PROVIDED ENTRIES Block Start

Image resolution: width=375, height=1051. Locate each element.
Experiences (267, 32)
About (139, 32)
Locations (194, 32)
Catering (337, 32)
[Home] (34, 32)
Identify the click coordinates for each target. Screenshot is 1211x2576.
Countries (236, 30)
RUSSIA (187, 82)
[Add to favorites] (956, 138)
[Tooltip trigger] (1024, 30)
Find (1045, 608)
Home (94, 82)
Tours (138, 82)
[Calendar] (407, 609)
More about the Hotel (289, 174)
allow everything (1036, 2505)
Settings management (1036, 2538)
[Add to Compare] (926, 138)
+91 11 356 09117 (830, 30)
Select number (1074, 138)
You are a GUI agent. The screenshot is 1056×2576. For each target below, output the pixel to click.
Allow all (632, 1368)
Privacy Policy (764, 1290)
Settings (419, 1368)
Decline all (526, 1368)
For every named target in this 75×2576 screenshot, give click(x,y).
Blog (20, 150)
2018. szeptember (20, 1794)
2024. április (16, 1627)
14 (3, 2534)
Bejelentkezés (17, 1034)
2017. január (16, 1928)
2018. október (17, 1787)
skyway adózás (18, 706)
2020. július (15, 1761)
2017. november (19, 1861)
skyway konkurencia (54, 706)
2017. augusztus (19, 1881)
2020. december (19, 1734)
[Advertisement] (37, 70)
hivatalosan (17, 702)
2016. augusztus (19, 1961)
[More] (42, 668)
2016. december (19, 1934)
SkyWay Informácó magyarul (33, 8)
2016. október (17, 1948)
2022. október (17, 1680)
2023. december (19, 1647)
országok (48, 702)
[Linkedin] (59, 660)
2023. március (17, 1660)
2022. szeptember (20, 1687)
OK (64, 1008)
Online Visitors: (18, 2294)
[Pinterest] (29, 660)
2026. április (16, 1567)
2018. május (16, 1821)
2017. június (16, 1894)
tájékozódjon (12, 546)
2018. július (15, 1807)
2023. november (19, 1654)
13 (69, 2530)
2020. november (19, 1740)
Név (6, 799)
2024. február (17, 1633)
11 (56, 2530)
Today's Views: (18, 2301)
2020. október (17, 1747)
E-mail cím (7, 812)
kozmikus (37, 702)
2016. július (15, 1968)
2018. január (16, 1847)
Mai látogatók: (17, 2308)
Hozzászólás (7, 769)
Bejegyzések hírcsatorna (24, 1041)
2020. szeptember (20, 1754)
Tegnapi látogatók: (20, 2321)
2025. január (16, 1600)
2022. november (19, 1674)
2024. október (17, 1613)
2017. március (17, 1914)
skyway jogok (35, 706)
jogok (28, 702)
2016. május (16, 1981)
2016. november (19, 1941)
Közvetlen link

PROVIDED ENTRIES Block End

▶ WHAT TO PRODUCE
Look above for the line containing "skyway konkurencia (54, 706)"; copy from it through the last line, exactly, and nothing more.

▶ EXPECTED OUTPUT
skyway konkurencia (54, 706)
2017. augusztus (19, 1881)
2020. december (19, 1734)
[Advertisement] (37, 70)
hivatalosan (17, 702)
2016. augusztus (19, 1961)
[More] (42, 668)
2016. december (19, 1934)
SkyWay Informácó magyarul (33, 8)
2016. október (17, 1948)
2022. október (17, 1680)
2023. december (19, 1647)
országok (48, 702)
[Linkedin] (59, 660)
2023. március (17, 1660)
2022. szeptember (20, 1687)
OK (64, 1008)
Online Visitors: (18, 2294)
[Pinterest] (29, 660)
2026. április (16, 1567)
2018. május (16, 1821)
2017. június (16, 1894)
tájékozódjon (12, 546)
2018. július (15, 1807)
2023. november (19, 1654)
13 (69, 2530)
2020. november (19, 1740)
Név (6, 799)
2024. február (17, 1633)
11 (56, 2530)
Today's Views: (18, 2301)
2020. október (17, 1747)
E-mail cím (7, 812)
kozmikus (37, 702)
2016. július (15, 1968)
2018. január (16, 1847)
Mai látogatók: (17, 2308)
Hozzászólás (7, 769)
Bejegyzések hírcsatorna (24, 1041)
2020. szeptember (20, 1754)
Tegnapi látogatók: (20, 2321)
2025. január (16, 1600)
2022. november (19, 1674)
2024. október (17, 1613)
2017. március (17, 1914)
skyway jogok (35, 706)
jogok (28, 702)
2016. május (16, 1981)
2016. november (19, 1941)
Közvetlen link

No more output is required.